The calmness of a monochromatic color scheme and the sculptural aspect of deciduous trees and shrubs are the gifts of winter. I appreciate this season for the respite it brings from arduous work in the garden and the time it affords for planning all those projects that
will make me tired next year.
As sure as May 15 is the last frost date for Adams County, after the holiday decorations come down, I will be LONGING for something beautiful and colorful. Modern types of Dutch hybrid amaryllis make a wonderful show. They come in flower colors including white, red,
pink, orange, salmon and bi-colors. The time to begin planting for this mid-winter flower show is now.

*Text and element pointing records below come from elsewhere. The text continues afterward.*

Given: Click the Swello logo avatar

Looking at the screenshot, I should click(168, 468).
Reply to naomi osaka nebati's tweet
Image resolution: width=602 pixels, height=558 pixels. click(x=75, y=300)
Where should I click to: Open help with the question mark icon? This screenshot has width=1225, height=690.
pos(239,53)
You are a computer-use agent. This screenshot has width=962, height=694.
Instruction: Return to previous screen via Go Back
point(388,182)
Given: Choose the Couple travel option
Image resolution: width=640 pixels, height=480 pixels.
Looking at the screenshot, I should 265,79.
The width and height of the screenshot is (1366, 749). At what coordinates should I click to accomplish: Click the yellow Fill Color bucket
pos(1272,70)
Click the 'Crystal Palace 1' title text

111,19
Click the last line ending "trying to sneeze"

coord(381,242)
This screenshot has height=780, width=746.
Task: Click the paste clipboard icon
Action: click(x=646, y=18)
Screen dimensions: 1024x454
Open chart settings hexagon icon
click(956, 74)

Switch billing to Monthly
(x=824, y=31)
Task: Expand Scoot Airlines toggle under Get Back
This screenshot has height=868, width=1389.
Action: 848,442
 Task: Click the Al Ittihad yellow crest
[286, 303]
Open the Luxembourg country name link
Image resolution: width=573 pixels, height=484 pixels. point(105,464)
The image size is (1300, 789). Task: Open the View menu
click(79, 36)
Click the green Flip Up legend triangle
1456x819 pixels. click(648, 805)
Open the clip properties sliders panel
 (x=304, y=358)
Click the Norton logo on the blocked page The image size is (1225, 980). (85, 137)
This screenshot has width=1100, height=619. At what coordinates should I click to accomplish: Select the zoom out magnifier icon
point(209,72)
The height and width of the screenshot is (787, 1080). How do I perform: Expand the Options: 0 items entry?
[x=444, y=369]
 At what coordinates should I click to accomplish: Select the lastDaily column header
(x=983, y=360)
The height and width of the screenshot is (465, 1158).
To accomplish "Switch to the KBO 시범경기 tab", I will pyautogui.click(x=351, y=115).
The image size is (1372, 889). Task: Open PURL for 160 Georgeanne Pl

By staggering the potting dates of bulbs, you can extend the flowering period from December to May. You can force bulbs to flower in six to eight weeks inside at nearly any time of year. Start with clean, heavy pots with holes sufficient for drainage. Use 6-inch pots for
large bulbs and 5-inch pots for smaller ones. Choose a planting media that will also provide significant weight.
When planting the bulb, bury it half way or less. Water only enough to keep media barely moist. At this stage maintain a minimum temperature of 55-60°F. As soon as the roots have established and there is new top growth, apply more water. The temperature may then be
increased to 75° F. Once the bulbs have begun to bloom, cooler temperatures will prolong the flowers.
After the flowers die, put the plant in a west or east window with bright light to keep the first leaves healthy. Additional leaves will form later. A healthy, well-grown plant will generally produce four leaves for every flower spike. If a plant produces eight leaves
during the summer, you may get two flower spikes next winter.
If your bulb does not flower, it could be for one of several reasons. Small bulbs may be too young to flower. Fertilizer high in nitrogen will result in excessive foliage at the expense of flowers. Finally, amaryllis must have adequate sunlight for proper growth and
Flower production takes a considerable toll on the vigor of the bulbs. Water with any houseplant fertilizer at least once a month. Amaryllis benefit by being planted in a partially shaded flower bed during the summer months. They can be kept inside and still flower next
year if given ample light from an east or west window. Next winter knock the bulb out of the pot and replant with fresh potting soil.